Work item » Please copy the last part of the entries exactly: the line that has "Where should I click to: Toggle" and every line up to and including the end, nothing more.

Supplied entries »
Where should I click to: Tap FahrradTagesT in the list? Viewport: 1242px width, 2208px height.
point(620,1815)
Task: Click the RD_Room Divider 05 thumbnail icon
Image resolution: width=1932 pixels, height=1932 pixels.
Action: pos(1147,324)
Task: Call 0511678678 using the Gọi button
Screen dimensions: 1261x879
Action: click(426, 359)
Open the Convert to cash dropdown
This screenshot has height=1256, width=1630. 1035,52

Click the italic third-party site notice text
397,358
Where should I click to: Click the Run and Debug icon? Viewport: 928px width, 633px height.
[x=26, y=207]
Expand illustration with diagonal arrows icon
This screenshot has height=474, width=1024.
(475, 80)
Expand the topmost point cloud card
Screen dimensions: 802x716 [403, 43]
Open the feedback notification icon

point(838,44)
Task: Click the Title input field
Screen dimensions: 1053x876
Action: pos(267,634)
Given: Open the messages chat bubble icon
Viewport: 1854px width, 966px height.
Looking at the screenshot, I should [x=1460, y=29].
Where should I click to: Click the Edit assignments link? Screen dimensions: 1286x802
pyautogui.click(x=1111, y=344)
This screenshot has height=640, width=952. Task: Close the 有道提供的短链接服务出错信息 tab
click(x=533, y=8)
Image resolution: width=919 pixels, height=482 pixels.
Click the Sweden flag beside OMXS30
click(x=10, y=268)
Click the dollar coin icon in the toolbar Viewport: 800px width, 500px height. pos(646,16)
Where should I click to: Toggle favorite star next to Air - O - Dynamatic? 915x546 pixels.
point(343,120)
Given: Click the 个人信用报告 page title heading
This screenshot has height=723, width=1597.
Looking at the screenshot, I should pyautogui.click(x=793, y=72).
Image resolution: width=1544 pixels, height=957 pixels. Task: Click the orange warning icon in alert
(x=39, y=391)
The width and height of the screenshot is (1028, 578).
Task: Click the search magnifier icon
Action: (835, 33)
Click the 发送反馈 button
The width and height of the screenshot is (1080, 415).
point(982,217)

Answer to this exercise »
Where should I click to: Toggle favorite star next to Air - O - Dynamatic? 915x546 pixels.
point(343,120)
Given: Click the 个人信用报告 page title heading
This screenshot has height=723, width=1597.
Looking at the screenshot, I should pyautogui.click(x=793, y=72).
Image resolution: width=1544 pixels, height=957 pixels. Task: Click the orange warning icon in alert
(x=39, y=391)
The width and height of the screenshot is (1028, 578).
Task: Click the search magnifier icon
Action: (835, 33)
Click the 发送反馈 button
The width and height of the screenshot is (1080, 415).
point(982,217)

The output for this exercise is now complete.